“I speak from more experience than is good for me. And if you really want to feel guilt, try taking your own life. It’s like you’re spitting all over their graves.”
“Why is that?” asked Decker, looking at her intently.
“Because you’re trying to take something away from yourself that was taken away from them without their consent.”
“I’ve never heard it described that way before.”
“I never thought of it, either, until it hit me right in the heart.”
Chapter 39
BACK AT HIS HOTEL ROOM Decker sat down on the bed and opened the file Kasimira Roe had provided him on her father.
There was a photo of Kanak Roe included. He looked to be about sixty at the time the picture was taken. His face appeared like it was cast in marble with steel accents. A formidable, perhaps indomitable man. He had come to this country with nothing and built an impressive business. To do that you had to be tough and resilient and maybe ruthless, too.
He learned about the man’s stint with the Secret Service, his guarding of multiple presidents. And then, instead of pulling his full time with the Service and locking in his pension, Roe had left and come down to Miami to start the protection business that would eventually become Gamma.
From the file Decker learned that the business had grown rapidly, and Gamma had a long list of impressive clients. And Kasimira had taken it to ever higher levels.
He then turned to the day that Roe had vanished. The man had left his boat slip in Key West for what apparently was planned as a day cruise.
The boat had sleeping quarters belowdecks and a small kitchen. Kasimira had told him that her father normally would go out in the early morning and return well before dusk to his home in Key West. But that day he hadn’t come back.
He did wonder why a terminally ill, and presumably weakened, man would head out by himself to go deep-sea fishing. Decker had never done any deep-sea fishing, but he had watched people do it on TV. It took a helluva lot of strength and stamina to fight some of the big fish and land them. And to do so by yourself was difficult enough even if you were young and healthy.

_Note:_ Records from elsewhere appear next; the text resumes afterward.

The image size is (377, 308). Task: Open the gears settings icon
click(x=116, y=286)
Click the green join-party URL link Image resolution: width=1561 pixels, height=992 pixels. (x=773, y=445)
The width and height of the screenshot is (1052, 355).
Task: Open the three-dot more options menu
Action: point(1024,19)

But maybe, as his daughter had suggested, he just wanted to take the boat out one last time.
He hadn’t been clear on why Kasimira would allow her father to do that, but in a note in the file she had explained that she only found out about her father’s plans the next day, when he didn’t return to the slip. As she had mentioned during their meeting, apparently the only person who knew what he was planning was an old fishing buddy of Kanak’s, who had not been there that day, and thus didn’t know his friend had failed to return.
There was no information on exactly what terminal illness Kanak had, but Decker wasn’t sure it mattered. The man had been given a death sentence, regardless of the cause.
He briefly imagined Roe setting off in his boat and heading out into the open ocean knowing he only had a few months left.
Will I come to that point, sooner than I want to? And what will I think about when the days grow short?
Decker believed he would think about his wife and daughter. About possibly seeing them again, if there really was life after death.
But Kasimira seemed to have been very close to her father, thus Decker deemed it unlikely that the man would leave her in the lurch like that. So had someone else prevented him from coming back from that trip?
He closed the file, sat back on his bed, and picked up his phone. He punched in a number that had been in the file. It was Kanak Roe’s friend, the one he had told about taking the trip. His name was Daniel Garcia. The men had become friends, not over business, but over their love of fishing. It was late enough that he didn’t expect anyone to answer.
“Hello?”
“Mr. Garcia?”
“Yes?”
Decker explained who he was and why he was calling.
“Yes, Kasi told me you might be phoning. How can I help you?”
“You can tell me what you know about Kanak Roe heading out that day.”
“If I knew he wasn’t coming back I would never have let him go.”
“I understand that. Do you know what his illness was?”
“Pancreatic cancer. Nasty shit. They almost never catch it until it’s too late. You got about a year to live after a stage-four diagnosis. Kanak had about three months left. He was on all sorts of meds and painkillers.”
“Was he in any shape to take the boat out by himself?”
“I mean, the crap he was on, he could function. Yeah, he was in pain, but if you saw him you wouldn’t know he was dying. Look at the Jeopardy! guy, Alex Trebek. He was working pretty much right up to the end. One tough dude. Same with Kanak.”